● Required work
From the data below, copy exactly the lines that lie between the one holding "You are a GUI" and the one holding "This screenshot has", including both, and nothing more.
Dataset entries: Begin
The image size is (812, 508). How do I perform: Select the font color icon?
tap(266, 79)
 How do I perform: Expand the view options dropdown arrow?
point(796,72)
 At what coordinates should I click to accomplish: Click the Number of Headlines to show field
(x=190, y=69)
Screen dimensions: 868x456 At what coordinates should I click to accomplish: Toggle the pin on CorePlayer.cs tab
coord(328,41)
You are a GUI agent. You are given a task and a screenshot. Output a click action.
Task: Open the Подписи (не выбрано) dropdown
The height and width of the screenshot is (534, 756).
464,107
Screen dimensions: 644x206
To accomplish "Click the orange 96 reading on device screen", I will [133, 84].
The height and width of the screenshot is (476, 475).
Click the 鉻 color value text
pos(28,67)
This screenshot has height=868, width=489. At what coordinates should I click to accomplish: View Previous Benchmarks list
Dataset entries: End
Dataset entries: Begin
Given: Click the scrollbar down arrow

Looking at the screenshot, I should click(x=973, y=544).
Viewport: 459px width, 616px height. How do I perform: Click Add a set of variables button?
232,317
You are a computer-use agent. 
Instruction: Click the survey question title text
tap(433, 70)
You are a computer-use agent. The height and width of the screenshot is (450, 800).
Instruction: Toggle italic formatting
Dataset entries: End
Dataset entries: Begin
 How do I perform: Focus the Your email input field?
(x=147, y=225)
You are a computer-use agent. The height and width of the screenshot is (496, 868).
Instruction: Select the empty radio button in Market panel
Dataset entries: End
● Exercise answer
You are a GUI agent. You are given a task and a screenshot. Output a click action.
Task: Open the Подписи (не выбрано) dropdown
The height and width of the screenshot is (534, 756).
464,107
Screen dimensions: 644x206
To accomplish "Click the orange 96 reading on device screen", I will [133, 84].
The height and width of the screenshot is (476, 475).
Click the 鉻 color value text
pos(28,67)
This screenshot has height=868, width=489. At what coordinates should I click to accomplish: View Previous Benchmarks list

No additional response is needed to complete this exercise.